- WORK ITEM -
Lines where the string "agent" appears are to be copied from the entries below.

- DATA EXCERPTS -
*** Block opens ***
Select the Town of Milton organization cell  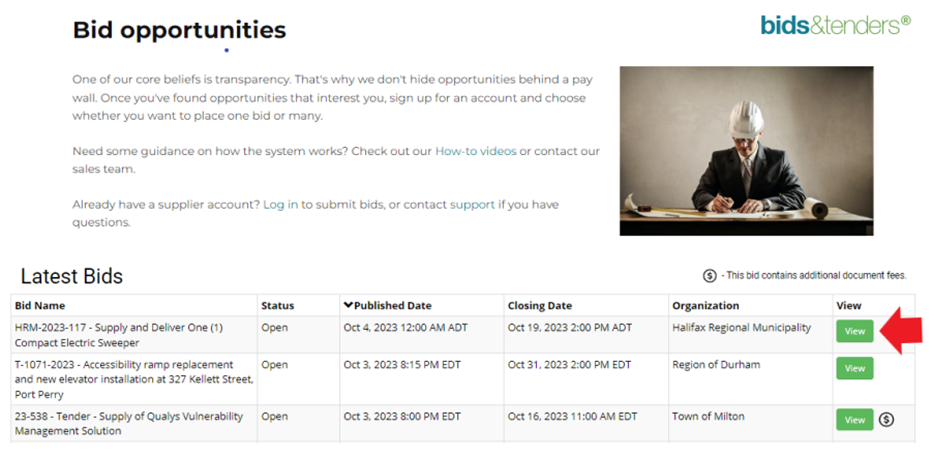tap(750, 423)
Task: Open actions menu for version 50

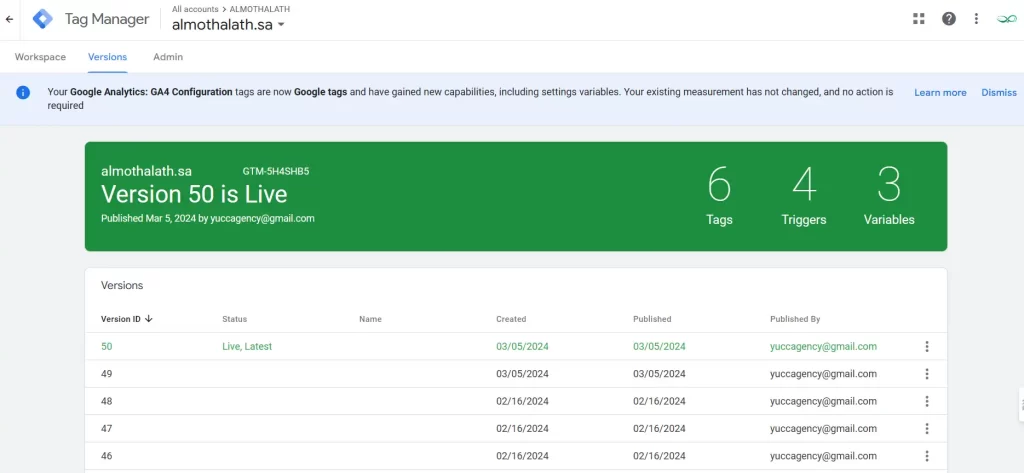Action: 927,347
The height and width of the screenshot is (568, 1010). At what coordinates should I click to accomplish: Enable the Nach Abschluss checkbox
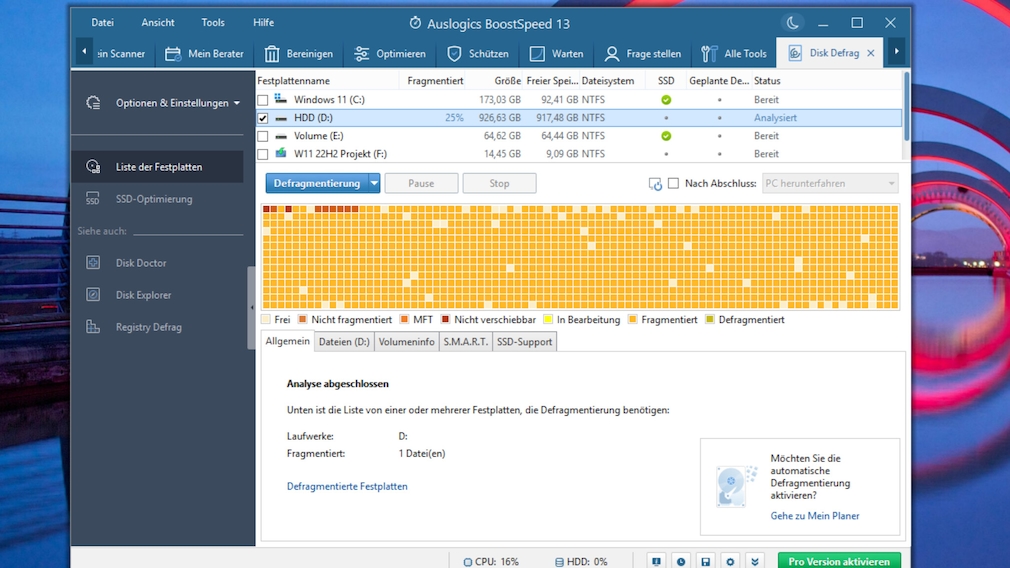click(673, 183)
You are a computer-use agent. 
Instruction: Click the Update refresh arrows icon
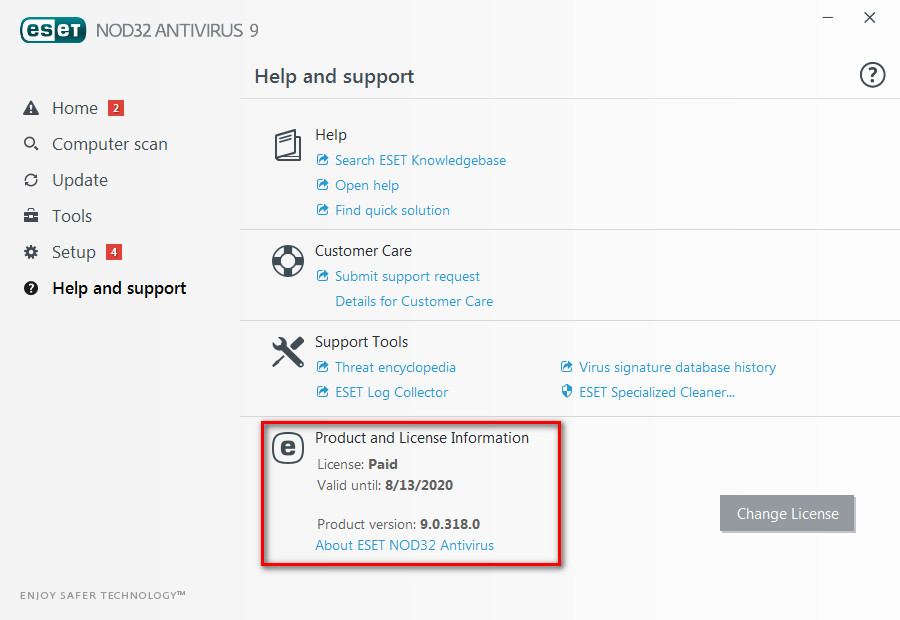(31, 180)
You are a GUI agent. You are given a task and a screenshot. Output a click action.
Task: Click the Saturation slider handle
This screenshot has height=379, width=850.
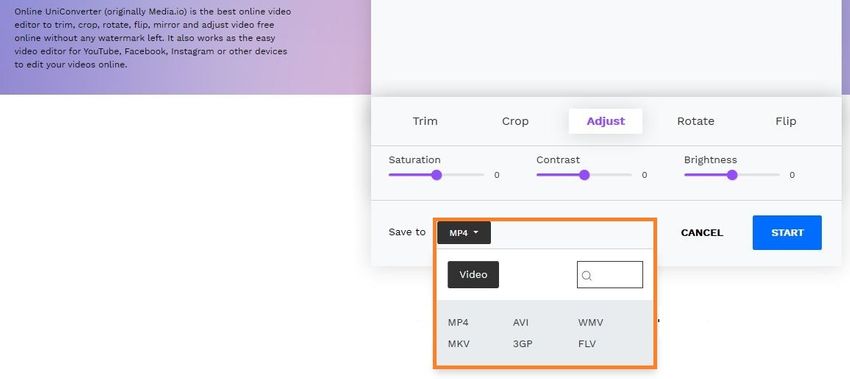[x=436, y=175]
*** Block closes ***
*** Block opens ***
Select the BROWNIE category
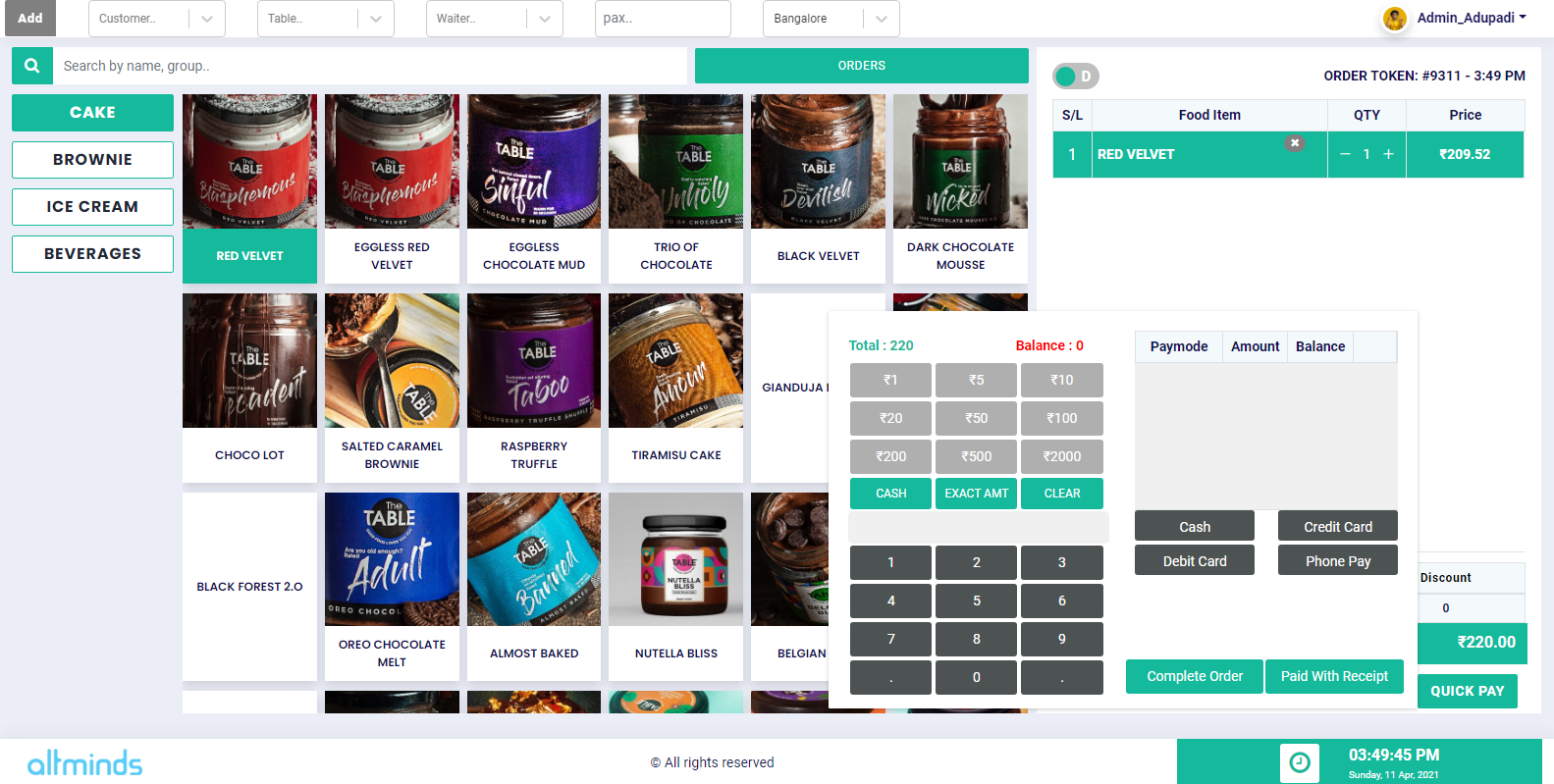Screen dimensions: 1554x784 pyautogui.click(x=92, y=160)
*** Block closes ***
- ANSWER TO THE EXERCISE -
You are a computer-use agent. 
You are a GUI agent. You are given a task and a screenshot. Output a click action.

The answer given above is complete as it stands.